Cybersecurity — Understanding the Fundamentals II (Standards)
Policies, Standards, Procedures, and Guidelines
To provide a clear understanding of policies, standards, procedures, and guidelines, we prepared a table for you. It’s good to know the differences between policies, standards, procedures, guidelines to be able to understand the standards’ role in our life.
What are the Standards? Why Are They Important?
Standards form the fundamental building blocks for product development by establishing consistent protocols that can be universally understood and adopted. This helps fuel compatibility and interoperability and simplifies product development, and speeds time-to-market. Standards also make it easier to understand and compare competing products. As standards are globally adopted and applied in many markets, they also fuel international trade.
It is only through the use of standards that the requirements of interconnectivity and interoperability can be assured. It is only through the application of standards that the credibility of new products and new markets can be verified. In summary, standards fuel the development and implementation of technologies that influence and transform the way we live, work and communicate.
Cybersecurity Standards
ISO/IEC 27001 & 27002
ISO/IEC 27001 is an information security standard that is published by the International Organization for Standardization (ISO) and the International Electrotechnical Commission (IEC) under the joint ISO and IEC subcommittee, ISO/IEC JTC 1/SC 27.
ISO/IEC 27001specifies the requirements for establishing, implementing, maintaining and continually improving an information security management system within the context of the organization. It also includes requirements for the assessment and treatment of information security risks tailored to the needs of the organization.

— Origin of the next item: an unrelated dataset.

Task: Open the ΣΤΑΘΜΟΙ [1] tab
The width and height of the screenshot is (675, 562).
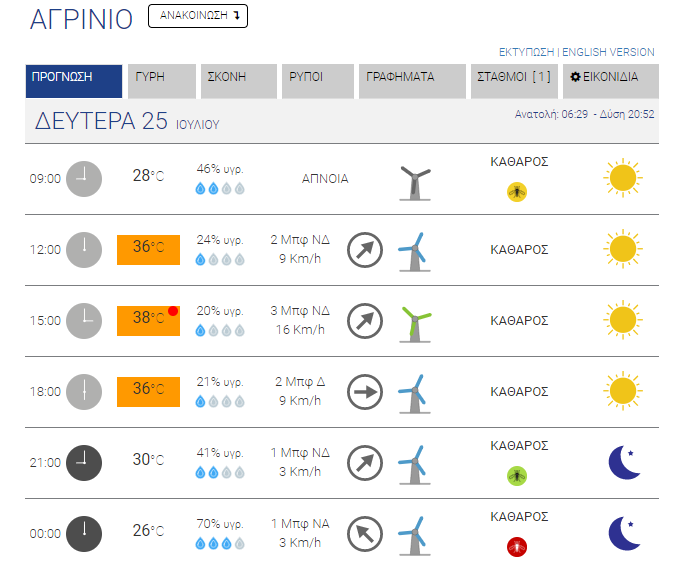Action: pyautogui.click(x=514, y=81)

ISO/IEC 27001:2013 (Information technology — Security techniques — Information security management systems — Requirements)
ISO/IEC 27001:2013/COR 1:2014 (Information technology — Security techniques — Information security management systems — Requirements — Technical Corrigendum 1)
ISO/IEC 27001:2013/COR 2:2015 (Information technology — Security techniques — Information security management systems — Requirements — Technical Corrigendum 2)
ISO/IEC 27002 is an information security standard published by the International Organization for Standardization (ISO) and by the International Electrotechnical Commission (IEC).
ISO/IEC 27002 gives guidelines for organizational information security standards and information security management practices including the selection, implementation, and management of controls taking into consideration the organization’s information security risk environment(s).
It is designed to be used by organizations that intend to:
- select controls within the process of implementing an Information Security Management System based on ISO/IEC 27001;
- implement commonly accepted information security controls;
- develop their own information security management guidelines.
ISO/IEC 27002:2013 (Information technology — Security techniques — Code of practice for information security controls)
ISO/IEC 27002:2013/COR 1:2014 (Information technology — Security techniques — Code of practice for information security controls — Technical Corrigendum 1)
ISO/IEC 27002:2013/COR 2:2015 (Information technology — Security techniques — Code of practice for information security controls — Technical Corrigendum 2)
NIST Cybersecurity Framework
The NIST Cybersecurity Framework provides a policy framework of cybersecurity guidance for how private sector organizations can assess and improve their ability to prevent, detect, and respond to cyber-attacks.
ISO/IEC 15408 (Common Criteria)
The Common Criteria for Information Technology Security Evaluation (referred to as Common Criteria or CC) is an international standard (ISO/IEC 15408) for computer security certification.
ISO/IEC 15408 establishes the general concepts and principles of IT security evaluation and specifies the general model of evaluation given by various parts of ISO/IEC 15408 which in its entirety is meant to be used as the basis for evaluation of security properties of IT products.
ANSI/ISA 62443 (Formerly ISA-99)
ANSI/ISA 62443 is a series of standards, technical reports, and related information that define procedures for implementing secure Industrial Automation and Control Systems (IACS).
ISA/IEC 62443
The ISA/IEC 62443 series of standards, developed by the ISA99 committee and adopted by the International Electrotechnical Commission (IEC), provides a flexible framework to address and mitigate current and future security vulnerabilities in industrial automation and control systems (IACSs).
COBIT 5 Information Security Framework
COBIT 5 for Information Security provides guidance to help IT and security professionals understand, utilize, implement and direct important information security-related activities, and make more informed decisions while maintaining awareness about emerging technologies and the accompanying threats.
In addition, PCI DSS, HIPAA, and GDPR play an important role in how your service executes its information security governance policies.